• [DIRECTIONS FOR THIS TASK]: Reproduce the listing below word for word, keeping every line in its original order.

Target position records
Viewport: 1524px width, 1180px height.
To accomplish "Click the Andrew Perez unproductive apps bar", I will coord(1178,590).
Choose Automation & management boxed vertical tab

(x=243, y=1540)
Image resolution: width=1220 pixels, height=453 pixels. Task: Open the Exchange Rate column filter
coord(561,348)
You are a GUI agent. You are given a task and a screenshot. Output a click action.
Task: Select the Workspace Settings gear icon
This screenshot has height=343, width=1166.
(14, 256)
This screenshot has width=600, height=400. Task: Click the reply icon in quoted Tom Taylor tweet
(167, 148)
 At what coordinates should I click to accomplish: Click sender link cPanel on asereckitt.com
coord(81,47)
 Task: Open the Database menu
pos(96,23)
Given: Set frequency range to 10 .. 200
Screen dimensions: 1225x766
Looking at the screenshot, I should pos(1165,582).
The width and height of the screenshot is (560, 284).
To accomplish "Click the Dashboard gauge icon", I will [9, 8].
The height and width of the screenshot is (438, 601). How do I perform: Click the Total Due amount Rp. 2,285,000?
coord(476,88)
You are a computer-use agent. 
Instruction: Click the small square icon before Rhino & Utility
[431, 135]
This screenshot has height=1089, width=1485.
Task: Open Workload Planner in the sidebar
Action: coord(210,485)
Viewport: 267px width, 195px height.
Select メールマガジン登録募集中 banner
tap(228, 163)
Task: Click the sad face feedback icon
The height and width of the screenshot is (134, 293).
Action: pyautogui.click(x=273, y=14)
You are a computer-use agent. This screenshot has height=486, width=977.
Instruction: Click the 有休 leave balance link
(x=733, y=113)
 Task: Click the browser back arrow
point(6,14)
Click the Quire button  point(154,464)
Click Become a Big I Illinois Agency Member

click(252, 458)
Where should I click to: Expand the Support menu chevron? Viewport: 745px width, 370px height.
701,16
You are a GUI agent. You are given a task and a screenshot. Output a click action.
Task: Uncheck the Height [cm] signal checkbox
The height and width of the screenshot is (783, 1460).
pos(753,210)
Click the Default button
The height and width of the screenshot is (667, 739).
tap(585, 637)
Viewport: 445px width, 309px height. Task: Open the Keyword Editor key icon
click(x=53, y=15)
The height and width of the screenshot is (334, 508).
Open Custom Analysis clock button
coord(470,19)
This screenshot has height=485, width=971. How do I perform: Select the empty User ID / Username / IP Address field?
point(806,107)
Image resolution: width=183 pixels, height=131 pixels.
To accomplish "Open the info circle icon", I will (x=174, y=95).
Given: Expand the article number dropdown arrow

• [FULL RESPONSE]:
Viewport: 1524px width, 1180px height.
To accomplish "Click the Andrew Perez unproductive apps bar", I will coord(1178,590).
Choose Automation & management boxed vertical tab

(x=243, y=1540)
Image resolution: width=1220 pixels, height=453 pixels. Task: Open the Exchange Rate column filter
coord(561,348)
You are a GUI agent. You are given a task and a screenshot. Output a click action.
Task: Select the Workspace Settings gear icon
This screenshot has height=343, width=1166.
(14, 256)
This screenshot has width=600, height=400. Task: Click the reply icon in quoted Tom Taylor tweet
(167, 148)
 At what coordinates should I click to accomplish: Click sender link cPanel on asereckitt.com
coord(81,47)
 Task: Open the Database menu
pos(96,23)
Given: Set frequency range to 10 .. 200
Screen dimensions: 1225x766
Looking at the screenshot, I should pos(1165,582).
The width and height of the screenshot is (560, 284).
To accomplish "Click the Dashboard gauge icon", I will [9, 8].
The height and width of the screenshot is (438, 601). How do I perform: Click the Total Due amount Rp. 2,285,000?
coord(476,88)
You are a computer-use agent. 
Instruction: Click the small square icon before Rhino & Utility
[431, 135]
This screenshot has height=1089, width=1485.
Task: Open Workload Planner in the sidebar
Action: coord(210,485)
Viewport: 267px width, 195px height.
Select メールマガジン登録募集中 banner
tap(228, 163)
Task: Click the sad face feedback icon
The height and width of the screenshot is (134, 293).
Action: pyautogui.click(x=273, y=14)
You are a computer-use agent. This screenshot has height=486, width=977.
Instruction: Click the 有休 leave balance link
(x=733, y=113)
 Task: Click the browser back arrow
point(6,14)
Click the Quire button  point(154,464)
Click Become a Big I Illinois Agency Member

click(252, 458)
Where should I click to: Expand the Support menu chevron? Viewport: 745px width, 370px height.
701,16
You are a GUI agent. You are given a task and a screenshot. Output a click action.
Task: Uncheck the Height [cm] signal checkbox
The height and width of the screenshot is (783, 1460).
pos(753,210)
Click the Default button
The height and width of the screenshot is (667, 739).
tap(585, 637)
Viewport: 445px width, 309px height. Task: Open the Keyword Editor key icon
click(x=53, y=15)
The height and width of the screenshot is (334, 508).
Open Custom Analysis clock button
coord(470,19)
This screenshot has height=485, width=971. How do I perform: Select the empty User ID / Username / IP Address field?
point(806,107)
Image resolution: width=183 pixels, height=131 pixels.
To accomplish "Open the info circle icon", I will (x=174, y=95).
Given: Expand the article number dropdown arrow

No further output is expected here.